TEDMED speaker art by Hanoch Piven
Alexander Isley successfully pitched the idea of using Hanoch Piven's collage portrait style for TEDMED's speakers' conference held in Washington D.C. in the spring of 2012. The conference was summed up us as the 4 I’s: Innovation, Imagination, Inspiration, and Icons. Who better to commission than Hanoch Piven for such an event? Alex said Hanoch's work brought “soul” to the identity of the conference. By that, I suspect, he meant the artwork celebrated the personal stories of each of the speakers in a way that grounded and honored the natural genius of the subjects instead of putting them on a pedestal. Naturally, Hanoch’s bright colors and conceptual use of objects immediately invites viewer participation to solve the visual puzzle, something rarely experienced with illustration or photography.
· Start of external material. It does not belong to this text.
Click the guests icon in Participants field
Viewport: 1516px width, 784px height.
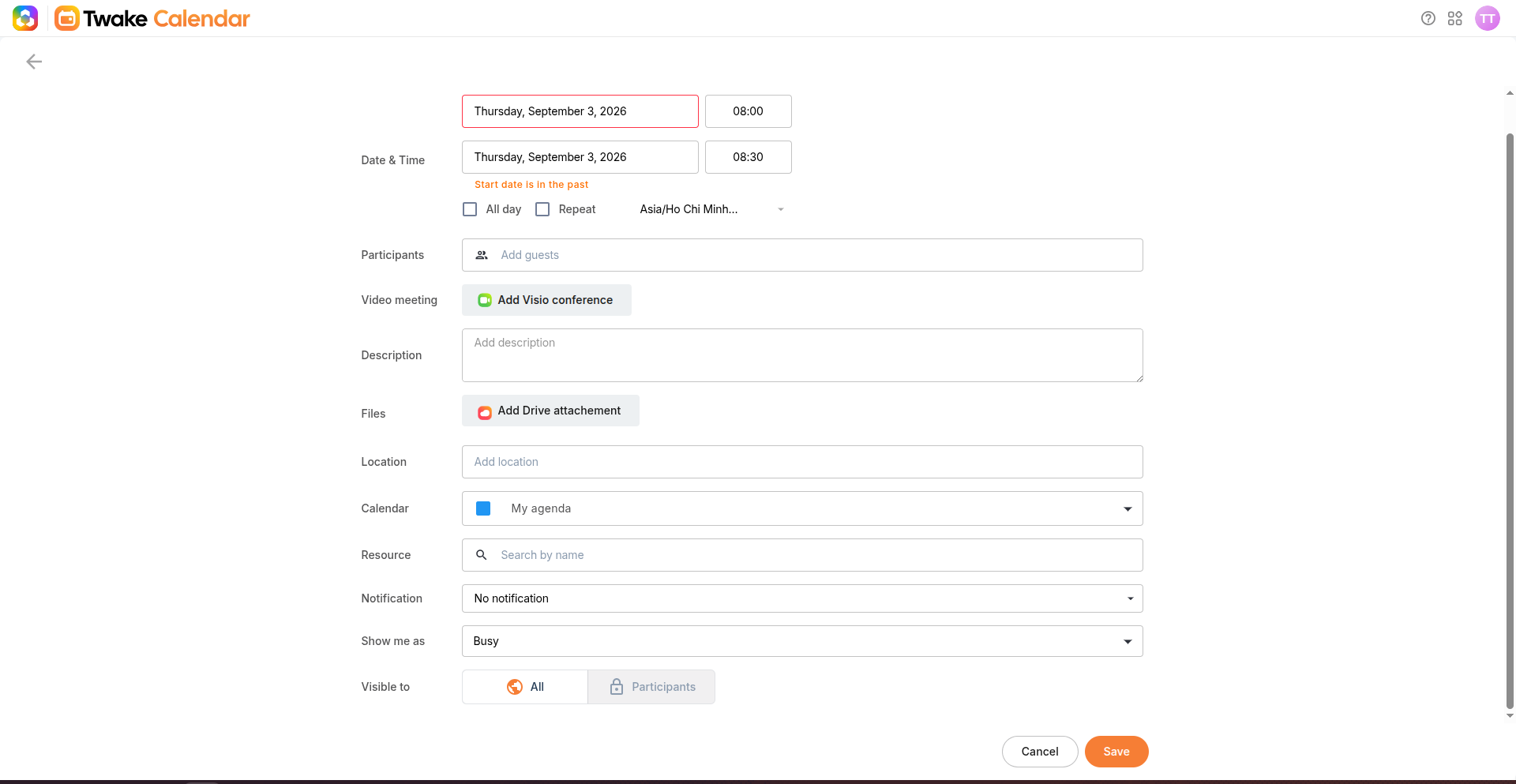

The kicker was Alex needed 71 speaker portraits and had only 6 weeks to create the artwork. Hanoch’s process of finding the perfect object of the right size and then creating opportunities for happy accidents that become conceptual and minimal likenesses takes a lot of research, time and patience. The only way to execute this brief and maintain the integrity of Hanoch's hand was to use the app created by both Hanoch and iMagine Machine (http://www.pivenworld.com/hanoch-piven-apps). Yes, Hanoch used an app to made 71 portraits in 6 weeks.
And it needs mentioning, it was Alex's brainstorm for each speaker to choose 5 favorite objects they would like in the portraits. This limited brief accomplished a few things: it drew a circle around specific objects giving responsibility to the subjects to pre-approve an essential part of their identities; it was in everyone best interest speed up this process which can be a time killer creating a consistent look for all the portraits since the objects were filtered through Hanoch’s app.
Hanoch made a video of the TEDMED speaker portraits posted here on Vimeo
Hanoch’s “blink” portraits using the 5 objects are both avatar and biography. He successfully completed all the portraits in time for the event and we were able to increase the fee offered by 70% by the time the project was completed. There were a few tense moments of fee negotiation that only happens when so many images are required in a short period of time. To get a project like this off the ground everyone really has to jump in to the deep end and trust our best qualities will come to the fore as the project develops. Of course this is only possible when everyone has a stellar reputation and experience working with each other and on similar projects. It requires velvet glove diplomacy and artistic commitment to see it to the end, no matter what the obstacle. This rare project had a life of its own where everyone played and at the top of their game and contributed to the success of the final project.